At issue here is a matter of federally protected rights. Not only are the rights specifically protected by name, and left to the people themselves, not state government (as the Tenth Amendment makes clear that people and state are two different entities) We The People had to go further yet to spell it out to the state government's specifically that they are prohibited from even making laws, much less enforcing them, when enumerated rights are at issue.

It is a profound mistake - and a dishonor to the Second Amendment and every person that advocated for it and defended it with their blood and lives, to argue this is a problem that "state laws" control or that a state court is empowered to settle.
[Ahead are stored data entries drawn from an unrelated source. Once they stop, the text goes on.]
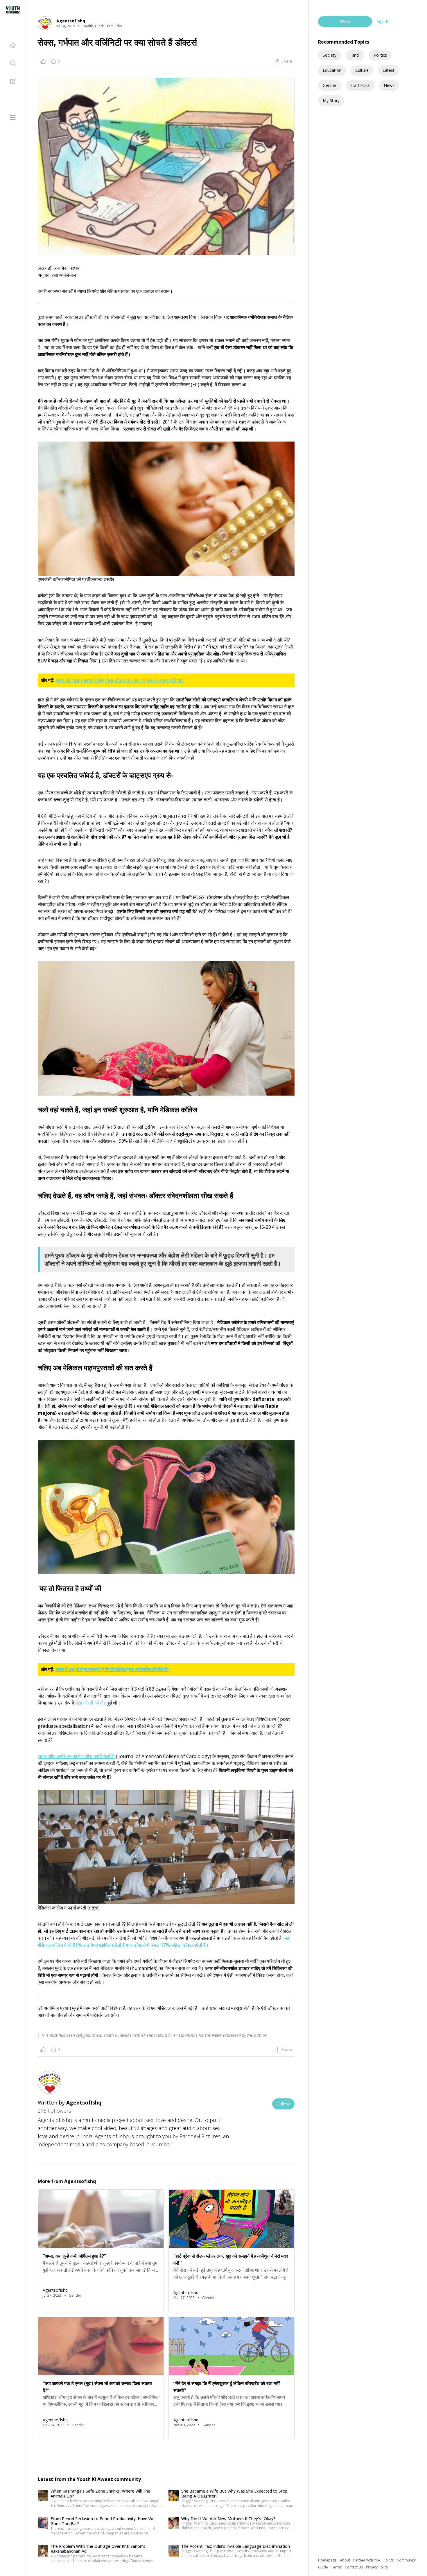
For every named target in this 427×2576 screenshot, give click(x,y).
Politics (380, 55)
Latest (388, 70)
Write (345, 21)
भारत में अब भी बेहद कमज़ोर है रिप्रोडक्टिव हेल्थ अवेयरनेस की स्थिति (111, 1669)
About (345, 2560)
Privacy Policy (377, 2567)
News (389, 85)
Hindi (355, 55)
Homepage (328, 2560)
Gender (329, 85)
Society (329, 55)
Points (388, 2560)
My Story (331, 100)
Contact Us (354, 2567)
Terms (336, 2567)
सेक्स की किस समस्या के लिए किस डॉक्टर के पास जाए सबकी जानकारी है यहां (120, 680)
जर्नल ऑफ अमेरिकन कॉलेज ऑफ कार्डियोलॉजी (76, 1756)
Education (332, 70)
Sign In (383, 21)
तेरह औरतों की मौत (90, 1703)
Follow (283, 2104)
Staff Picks (360, 85)
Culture (362, 70)
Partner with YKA (367, 2560)
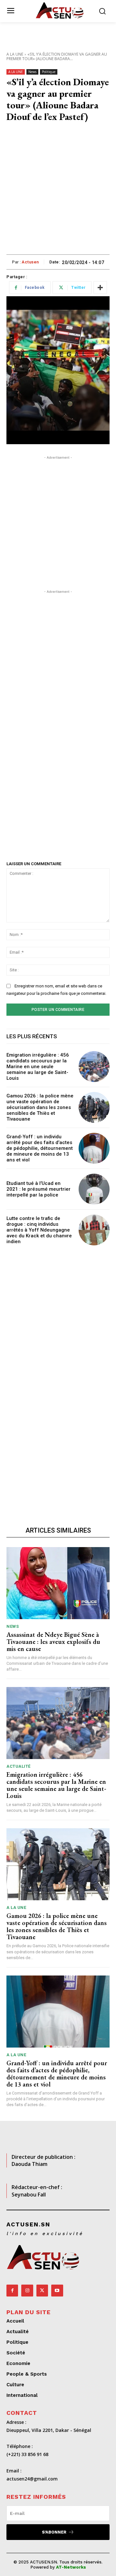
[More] (100, 287)
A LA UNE (14, 54)
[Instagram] (27, 2290)
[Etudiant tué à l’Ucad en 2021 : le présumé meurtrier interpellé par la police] (94, 1189)
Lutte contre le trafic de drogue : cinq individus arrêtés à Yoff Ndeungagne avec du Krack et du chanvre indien (39, 1229)
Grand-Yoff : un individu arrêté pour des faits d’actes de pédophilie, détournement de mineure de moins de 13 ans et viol (39, 1148)
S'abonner (54, 2532)
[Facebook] (12, 2290)
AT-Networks (71, 2567)
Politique (48, 71)
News (32, 71)
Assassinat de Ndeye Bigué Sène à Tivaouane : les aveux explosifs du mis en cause (53, 1641)
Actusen (30, 262)
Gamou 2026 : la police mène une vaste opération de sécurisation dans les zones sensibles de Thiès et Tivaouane (39, 1107)
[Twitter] (42, 2290)
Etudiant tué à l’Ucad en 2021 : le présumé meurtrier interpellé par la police (38, 1189)
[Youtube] (57, 2290)
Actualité (18, 1766)
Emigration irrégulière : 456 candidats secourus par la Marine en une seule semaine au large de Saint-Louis (37, 1066)
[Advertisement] (58, 193)
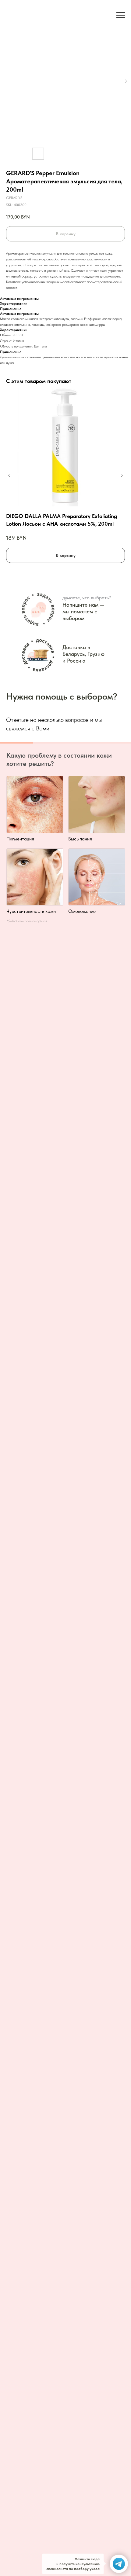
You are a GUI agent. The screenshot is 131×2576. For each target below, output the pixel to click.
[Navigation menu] (120, 15)
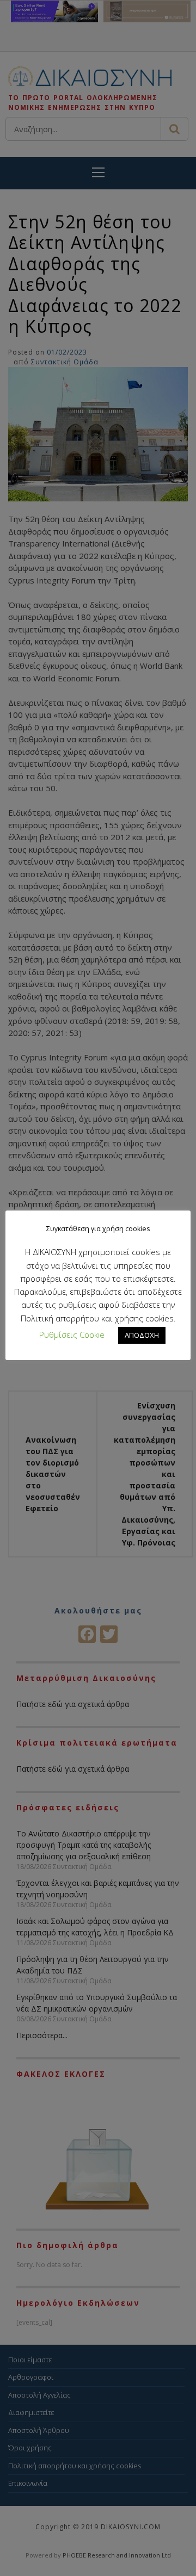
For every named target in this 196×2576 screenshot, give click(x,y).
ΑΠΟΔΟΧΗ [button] (142, 1335)
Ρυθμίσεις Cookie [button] (72, 1334)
The highest law in the land is in control here, and the highest court in the land is where this should be - not in state court.

Anonymous said...

I think a civil rights violation law suit should be filed against the individuals that approved this ruling. an important issue like this should hit deep pockets and go for the max of 15 million dollars. It is time to make some examples and put these jerks on notice. One or two wins would put all of the gun grabber in the nation on notice and in their place. It is time the tenth amendment came out of the shadows and started being enforced.

Anonymous said...

That is the problem with electing lawyers to office. they write the laws that make their profession richer when many of these issues should never reach court.